Пользуясь чрезвычайно чувствительной аппаратурой, ученые выяснили некоторые факты. На лету летучая мышь испускает непрерывные ультразвуковые сигналы — сверхтонкий писк, не воспринимаемый человеческим ухом. Как выяснилось, частота этих сигналов — около тридцати «писков» в секунду. Эхо, то есть отраженный от препятствий сигнал, воспринимается ушами зверька, а в некоторых случаях — причудливыми носовыми выростами, благодаря чему летучая мышь узнает о наличии препятствия и определяет расстояние до него. Собственно говоря, это принцип действия радара в чистом виде. Но вот что заставило ученых задуматься: посылая звуковой сигнал от радара, необходимо отключить приемное устройство в момент, когда посылается сигнал, чтобы принимать только эхо. Иначе будет зафиксирован и сам звук, и его отражение, то есть сигналы смешаются и все смажется. Электрическое устройство обеспечивает такое разделение, но как летучие мыши выходят из положения — вот вопрос. В конце концов обнаружили почти незаметную мышцу в ухе зверька — она-то и помогает справиться с задачей. В тот самый момент, когда зверек издает писк, мышца сокращается, и ухо перестает слышать, после чего мышца вновь расслабляется, и ухо готово принимать отраженный сигнал.

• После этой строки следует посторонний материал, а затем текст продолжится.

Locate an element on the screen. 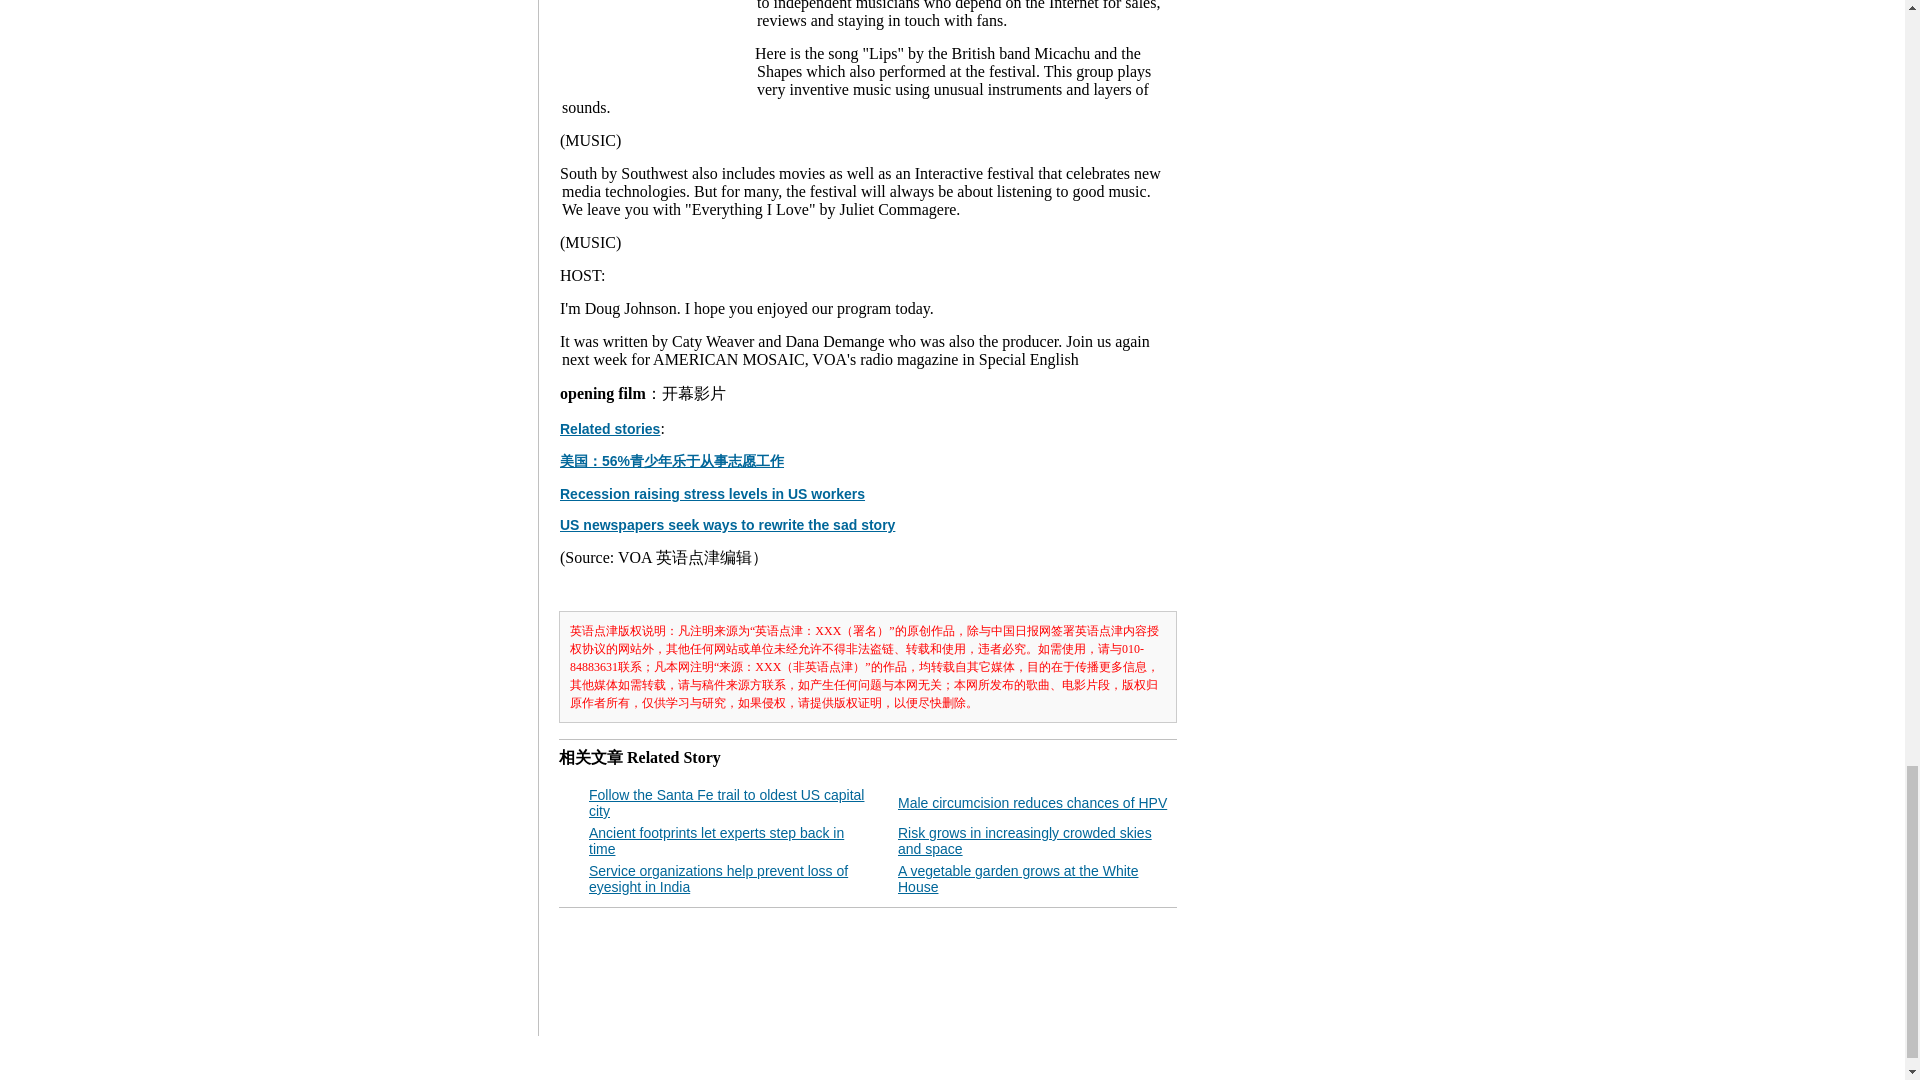 This screenshot has width=1920, height=1080. Service organizations help prevent loss of eyesight in India is located at coordinates (718, 878).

Но самое поразительное во всем этом не то, что каждая летучая мышь имеет свой личный радар (со временем перестаешь поражаться чудесам природы), а то, что зверьки настолько опередили человека. В отложениях раннего эоцена найдены ископаемые летучие мыши, почти ничем не отличающиеся от современных. Выходит, летучие мыши пользуются радаром на протяжении почти пятидесяти миллионов лет. Человек же овладел этой тайной всего несколько десятков лет назад.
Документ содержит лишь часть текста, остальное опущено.